Biochemical Journal ◽

10.1042/bj1550689 ◽

1976 ◽

Vol 155 (3) ◽

pp. 689-693 ◽

Cited By ~ 2

Author(s):

E O Anosike ◽

D C Watts

Keyword(s):

Exchange Reaction ◽

Adenosine Triphosphate ◽

Mechanism Of Action ◽

Arginine Kinase ◽

Adenosine Diphosphate ◽

Normal Rate ◽

Evolutionary Divergence ◽

Kinase Reaction ◽

Dead End ◽

Related Compounds

1. Both the monomer arginine kinase from lobster muscle and the dimer arginine kinase from Holothuria forskali catalyse the ATP-ADP partial exchange reaction at rates equal to 3 and 0.6% of the normal rate of transphosphorylation respectively. The Mg2+-nucleotide complex is the substrate for this as it is for the kinase reaction. 2. Analogues of arginine inhibit the exchange reaction of the lobster enzyme but enhance that of the Holothuria enzyme. 3. With the lobster enzyme NO3- has no effect on the exchange reaction alone and inhibit only slightly the apparent enhancement of the exchange reaction produced by the addition of arginine. This is compatible with previous findings for this enzyme that formation of the anion-stabilized dead-end complex, enzyme-arginine-MgADP-NO3-, does not occur to any marked degree. 4. About 80% of the ADP-ATP exchange reaction of the lobster enzyme remains after inhibition with iodoacetamide.
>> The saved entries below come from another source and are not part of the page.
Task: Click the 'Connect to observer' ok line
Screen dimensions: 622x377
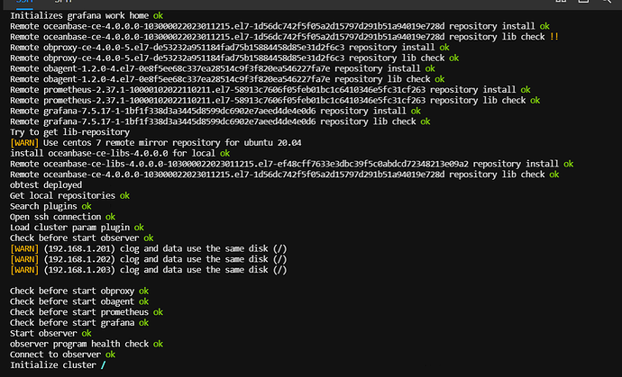Action: click(63, 355)
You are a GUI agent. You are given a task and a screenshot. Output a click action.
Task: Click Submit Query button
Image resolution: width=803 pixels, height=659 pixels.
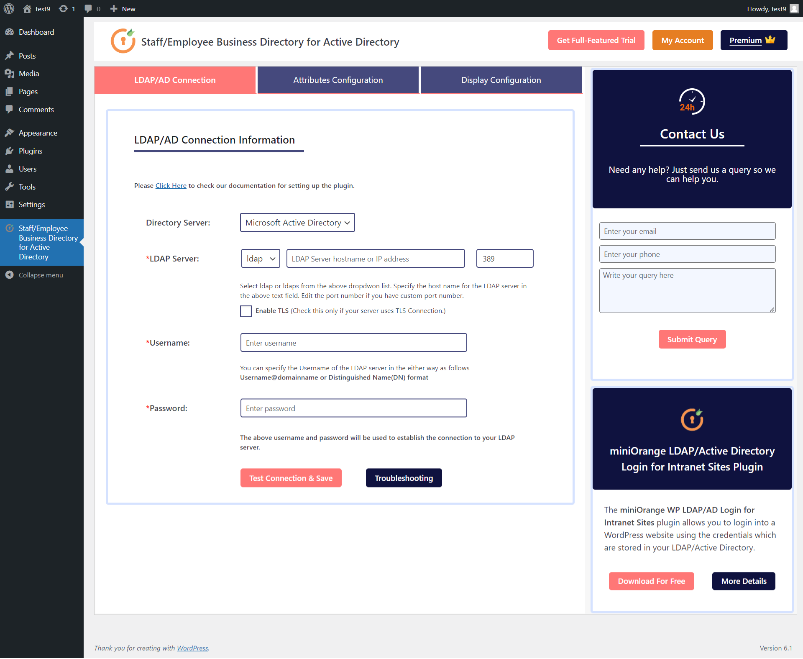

This is further decreased to 65% by the addition of L-arginine, indicating that this substrate does bind to the thiolmodified enzyme. 5. It is concluded that the partial exchange reaction is a genuine phenomenon not mediated by trace amounts of arginine. From the effects of arginine and related compounds it would appear that during the normal kinase reaction the partial ATP-ADP exchange reaction is suppressed in the lobster enzyme but enhanced in the Holothuria enzyme. This reflects a remarkable evolutionary divergence of two homologous enzymes.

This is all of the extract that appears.